I'm the typical loser - I've got lots of video games, anime to watch, and a lot of time to kill doing absolutely nothing. However, I've begun to lose interest in my hobbies as well. Since I've been back from Vegas, I really haven't wanted to play a game or watch anime. I haven't wanted to talk to any of my "friends" that I have online, and I have no friends outside the internet. Basically I've just felt detached from everything.
I think I know what it is I want, but it's something I've always been afraid of - I want to have friends. My material possessions no longer seem to keep my interest, so I want something else. However, I feel like there's a million things keeping me back from opening up to people. Here's a few:
I've already taken some action by...buying some self-help books online on social anxiety and communication. I doubt it'll help, but I just thought it might be worth a read. I plan to get contacts soon (because I think my glasses make me look too serious) and I think I might try shopping for some different clothes.

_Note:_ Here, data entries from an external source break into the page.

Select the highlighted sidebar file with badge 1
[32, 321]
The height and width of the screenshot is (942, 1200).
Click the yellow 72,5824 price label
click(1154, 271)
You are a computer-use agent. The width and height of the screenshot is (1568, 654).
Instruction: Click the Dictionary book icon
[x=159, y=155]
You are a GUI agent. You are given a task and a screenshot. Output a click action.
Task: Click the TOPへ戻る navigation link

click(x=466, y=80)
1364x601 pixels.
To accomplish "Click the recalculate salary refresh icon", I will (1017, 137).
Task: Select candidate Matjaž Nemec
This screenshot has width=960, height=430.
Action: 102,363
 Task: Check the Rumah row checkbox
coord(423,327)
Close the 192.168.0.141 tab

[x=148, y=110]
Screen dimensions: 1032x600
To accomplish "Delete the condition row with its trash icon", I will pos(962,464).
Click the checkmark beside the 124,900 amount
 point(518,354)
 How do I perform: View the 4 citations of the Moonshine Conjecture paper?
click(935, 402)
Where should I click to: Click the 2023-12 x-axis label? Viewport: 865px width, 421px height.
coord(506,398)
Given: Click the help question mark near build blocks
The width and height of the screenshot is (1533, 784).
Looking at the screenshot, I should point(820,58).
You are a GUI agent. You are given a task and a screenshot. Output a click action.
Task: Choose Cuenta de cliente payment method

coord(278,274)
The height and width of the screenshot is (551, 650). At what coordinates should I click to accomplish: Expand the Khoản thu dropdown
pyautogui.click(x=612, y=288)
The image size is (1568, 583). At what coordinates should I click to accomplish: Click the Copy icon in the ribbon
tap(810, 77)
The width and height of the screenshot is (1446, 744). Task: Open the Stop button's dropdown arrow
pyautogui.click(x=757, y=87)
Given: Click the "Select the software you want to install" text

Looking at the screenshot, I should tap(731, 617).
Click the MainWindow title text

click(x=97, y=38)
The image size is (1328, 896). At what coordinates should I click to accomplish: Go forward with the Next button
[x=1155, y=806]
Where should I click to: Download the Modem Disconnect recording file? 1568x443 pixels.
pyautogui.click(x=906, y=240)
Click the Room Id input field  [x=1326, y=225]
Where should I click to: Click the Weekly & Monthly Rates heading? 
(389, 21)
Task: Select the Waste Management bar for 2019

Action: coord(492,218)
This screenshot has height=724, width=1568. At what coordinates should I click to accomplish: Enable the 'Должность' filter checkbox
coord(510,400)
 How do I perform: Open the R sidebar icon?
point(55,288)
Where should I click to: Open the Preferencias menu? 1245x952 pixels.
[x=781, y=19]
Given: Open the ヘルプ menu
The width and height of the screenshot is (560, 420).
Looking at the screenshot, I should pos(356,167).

But uh...anyway, I have two problems. One, I've felt detached from the things I enjoy, and two, I feel like I want to start opening up and make friends, but I'm petrified of the idea.
Are you still with me? Well, there's one last problem I didn't mention: I've been afraid of my future. This is probably whats really making me depressed. I'm halfway towards getting an associate's degree for computer networking, but I simply don't know where I'm going to go after it. I feel like my life is basically over already because I doubt I'll ever get anywhere with my degree, I have no friends to help me with anything, I have a low-end part-time job, and basically no guidance for anything. I'm the youngest in the family and my parents will eventually die and I have no idea what'll happen if they do. So that makes three.
I know I've covered a lot and I'm not even sure what to ask, but I have these problems and I don't know what to do or what to tell myself. Can anyone offer some advice? Hell, just anyone to tell me that my life isn't over? Because it really feels like it is already.